"Don French" wrote in message
om...
You apparently never took high school physics.
Right back at ya'.
Look up Newton's first law of motion, the law of inertia.
The law of inertia has nothing to do with this.
The scramjet only had to provide
enough power to overcome the friction of air to continue at Mach 9.5
forever or until it hit something, like the earth.
In aircraft, that power is everything. Inertia provides very little support
to flight, and especially for light aircraft (like those we fly) and for
extremely fast aircraft (like the scramjet equipped test vehicle). And the
power required is the same whether you start at 0 mph or Mach 9.
To accererate the
jet from Mach 9.5 to Mach 10 takes exactly the same amount of power as
accerating from 0 mph to Mach 0.5, not very much.
You are absolutely wrong on this point. The drag at Mach 9.5 is vastly
larger than the drag at 0 mph, and as such requires vastly greater amounts
of power to accomplish any acceleration. Nearly all of the power invested
is used to overcome drag, not inertia.
And that is all that the scramjet did.
"All". Yes, you continue to demonstrate your lack of knowledge on this
point.
Yes, if you towed a Yugo behind a Porsche, and released it at 150 mph,
it would continue at 150 mph if there were no friction of air and
road.
But there IS friction.
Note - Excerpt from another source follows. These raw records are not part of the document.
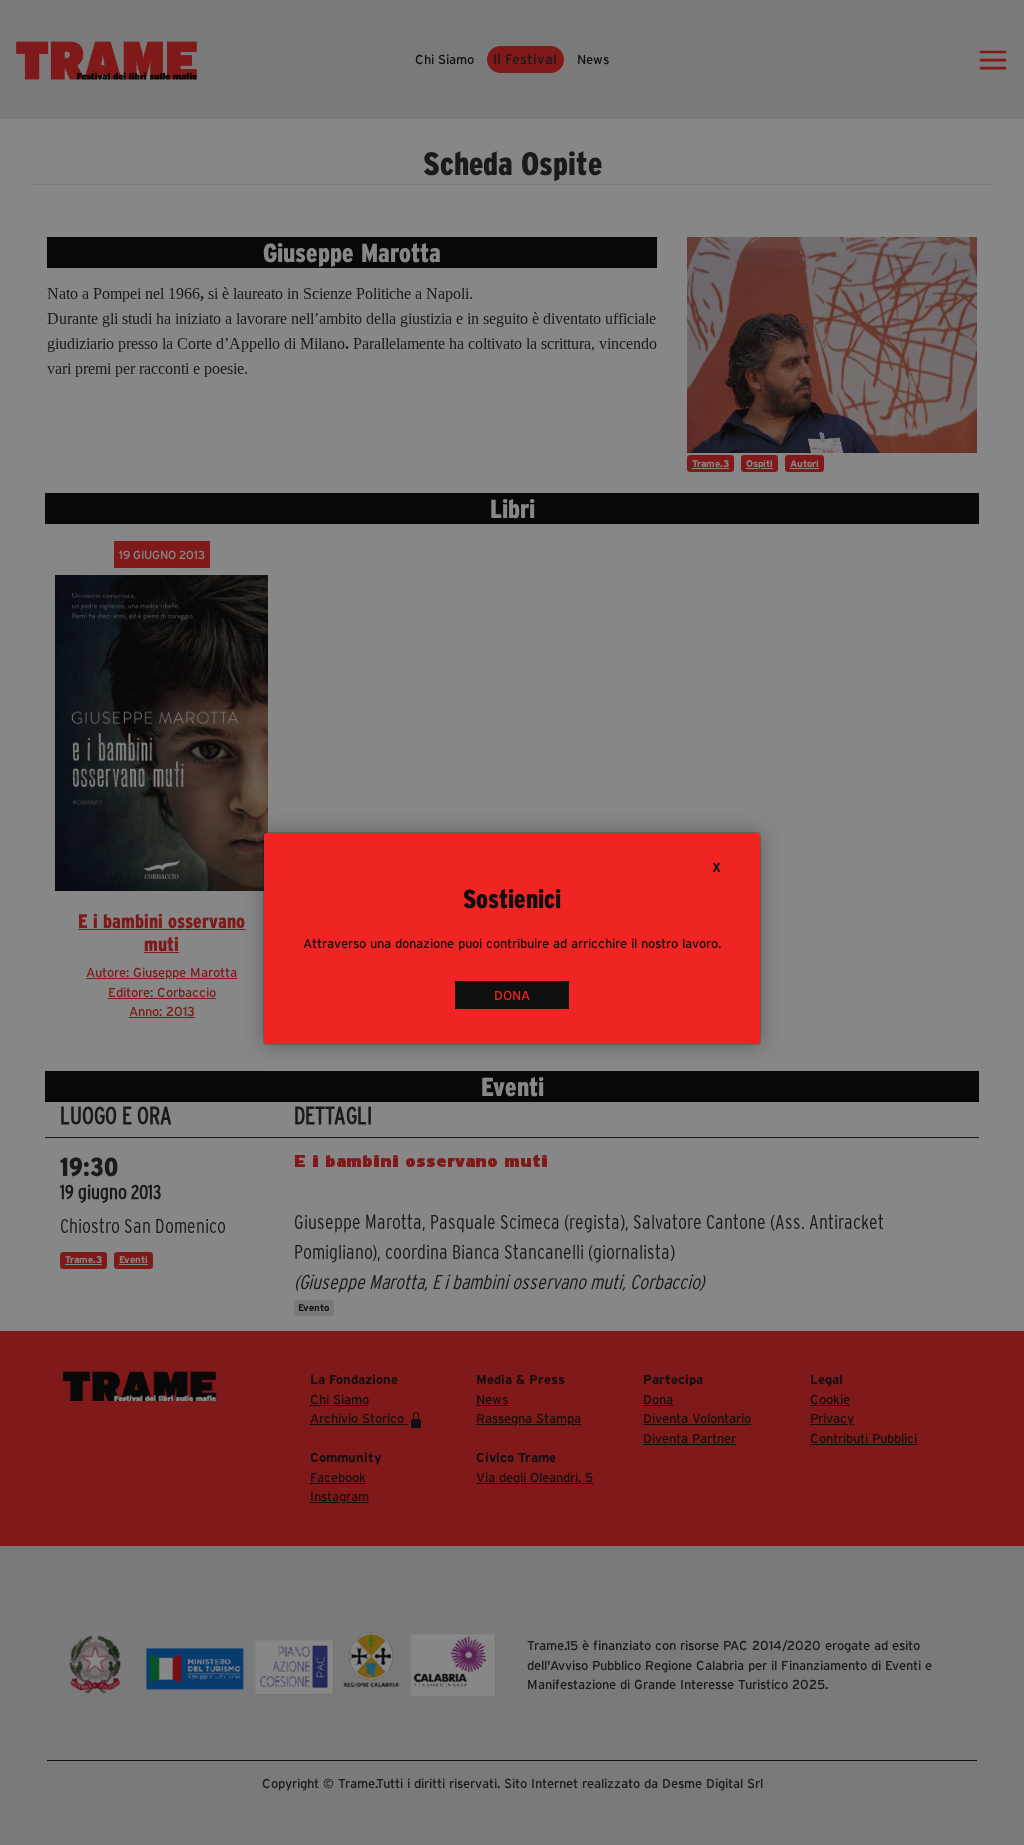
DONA (512, 995)
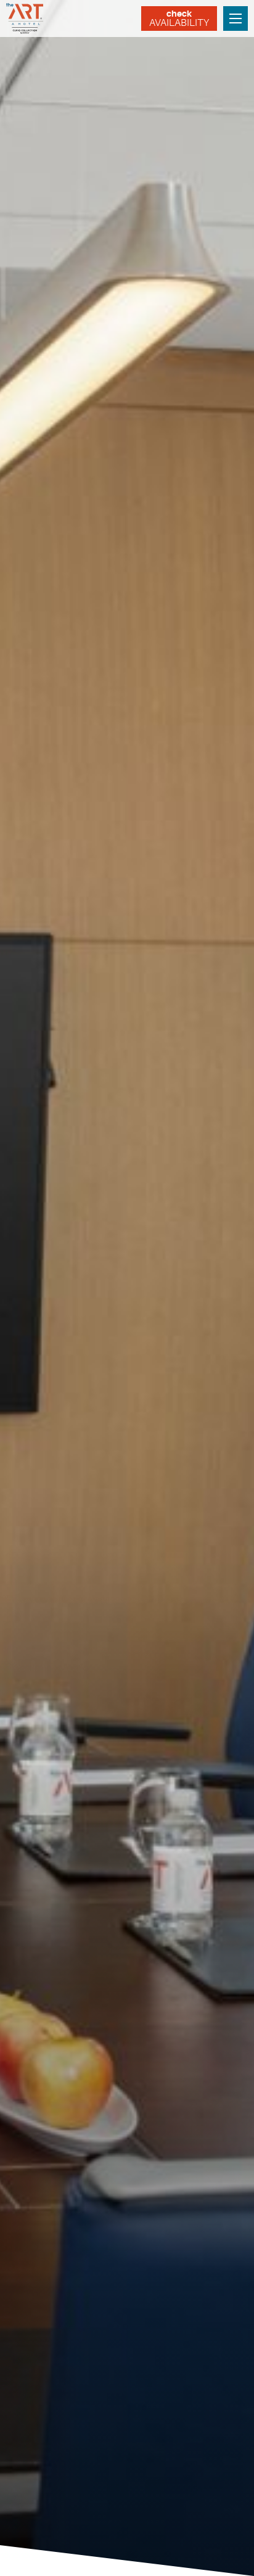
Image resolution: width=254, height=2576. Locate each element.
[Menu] (235, 18)
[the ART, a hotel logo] (26, 18)
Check (179, 18)
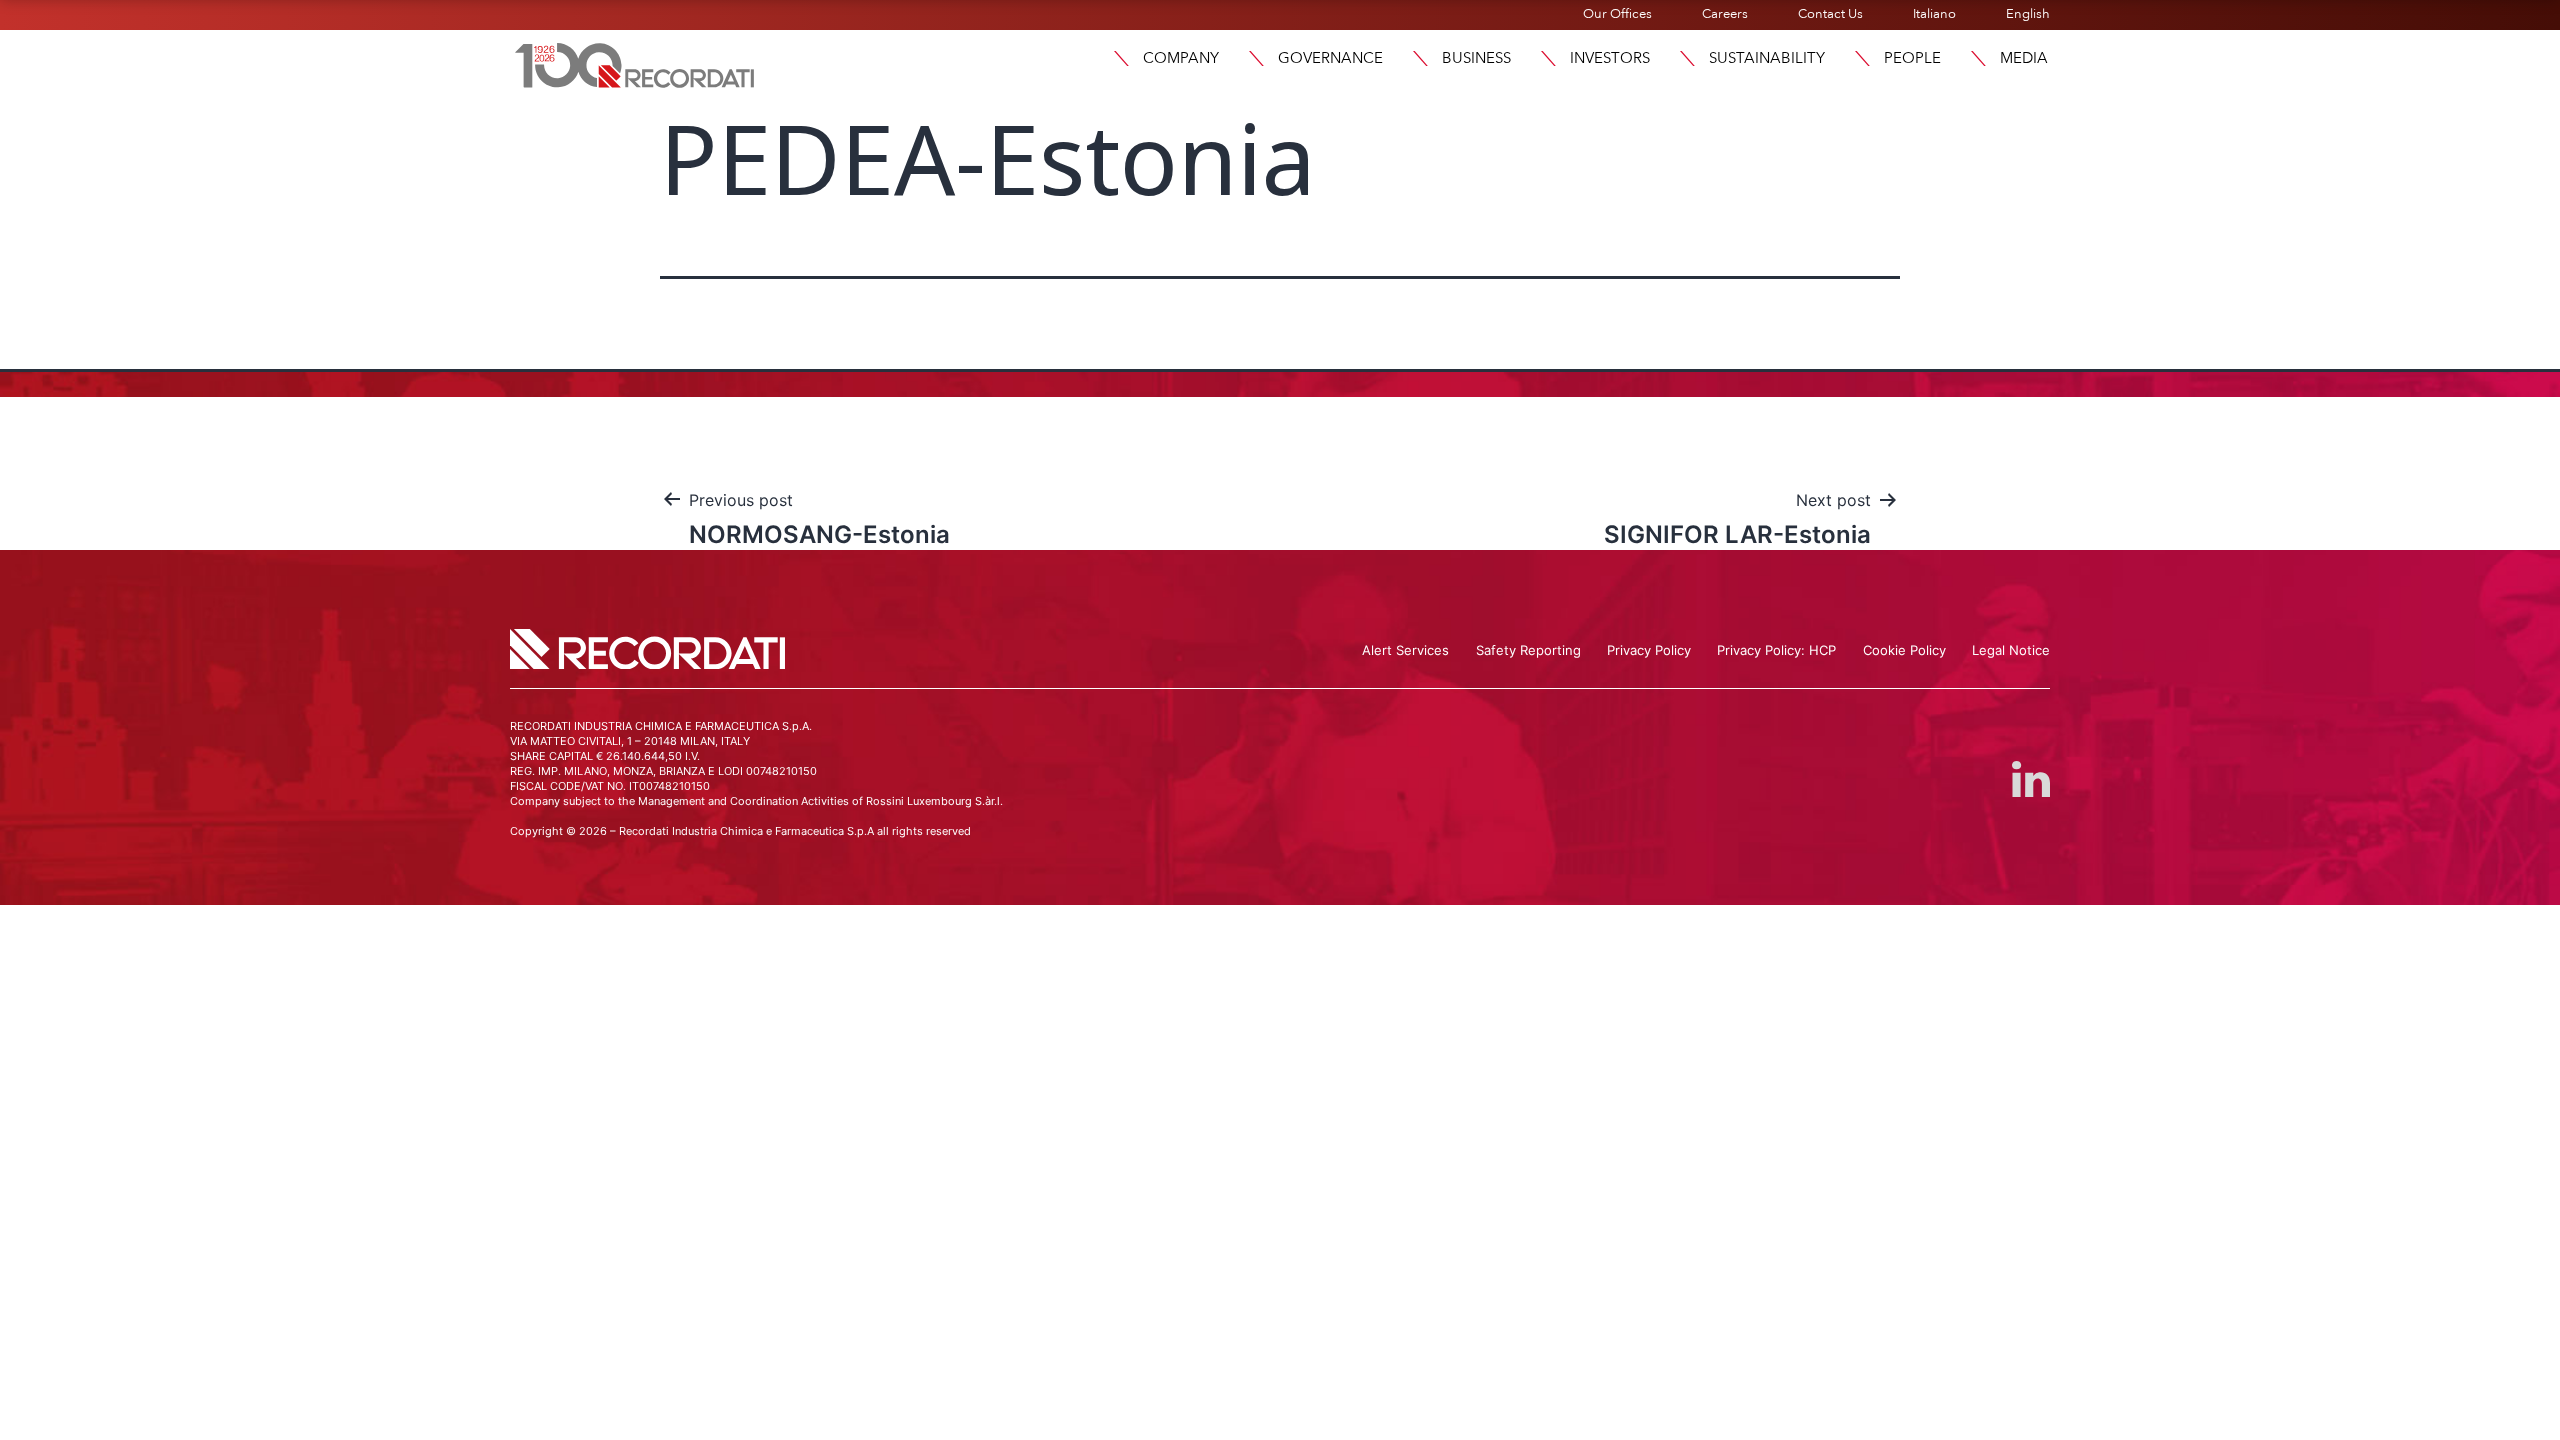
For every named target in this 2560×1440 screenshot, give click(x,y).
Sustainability (1767, 58)
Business (1476, 58)
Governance (1330, 58)
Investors (1610, 58)
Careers (1725, 14)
In this scenario, the friction dominates the physics
completely. Your frictionless scenario is completely irrelevant.
But it could not accelerate to 180 because the means of
propulsion depend on that same friction, unlike a jet plane, which
does not use the friction, but only has to overcome it.
Again, your frictionless scenario is completely irrelevant.
This is elementary physics, a subject that it seems fewer and fewer
people have a grasp of these days.
Yes, you are demonstrating that quite well.